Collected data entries
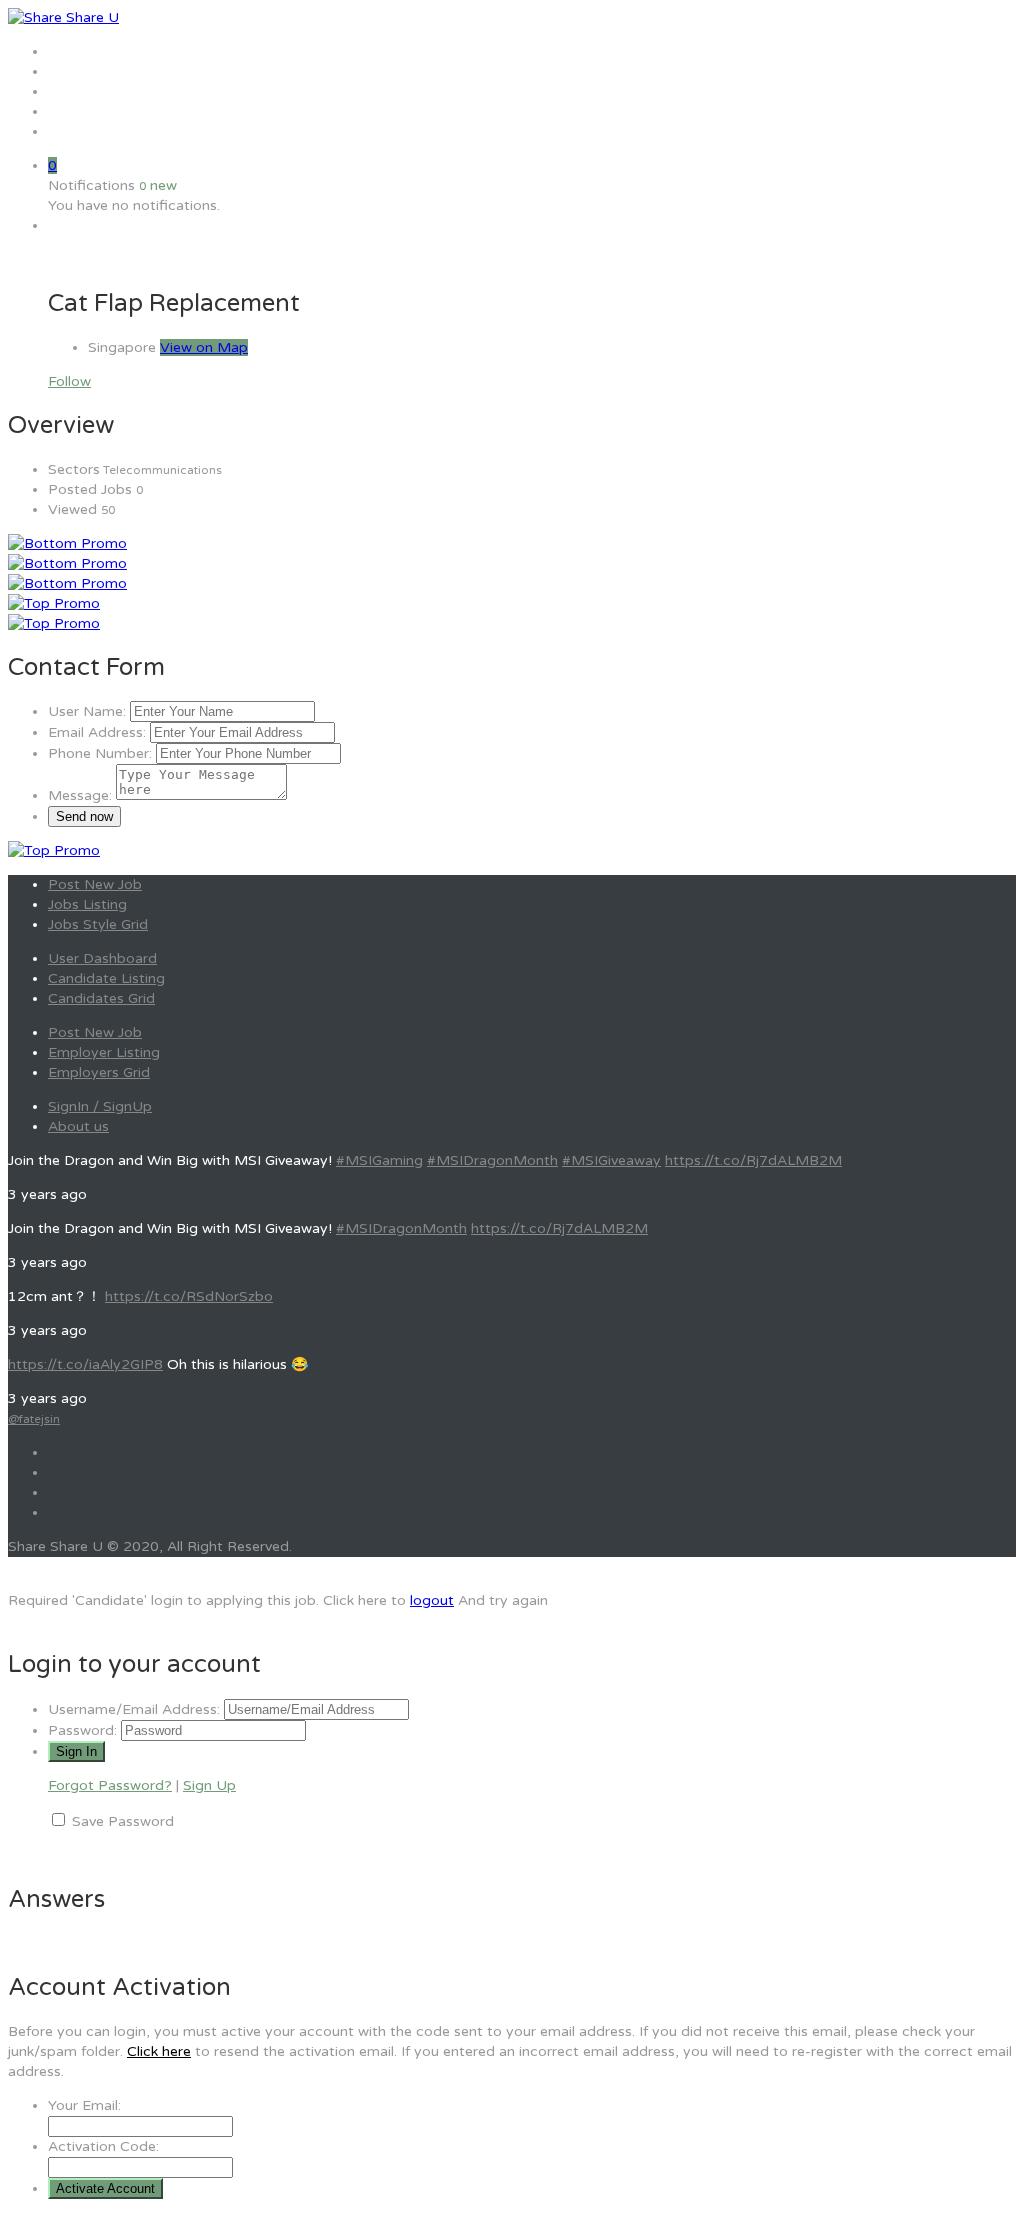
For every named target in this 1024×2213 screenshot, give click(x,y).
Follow (69, 381)
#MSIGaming (379, 1160)
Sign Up (209, 1785)
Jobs (63, 71)
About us (78, 1126)
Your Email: (84, 2105)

▶ **Work to complete**: Your response must reproduce every line of the data exactly, with images omitted.

▶ **Written response**:
For every named target in this 1024×2213 screenshot, give click(x,y).
Follow (69, 381)
#MSIGaming (379, 1160)
Sign Up (209, 1785)
Jobs (63, 71)
About us (78, 1126)
Your Email: (84, 2105)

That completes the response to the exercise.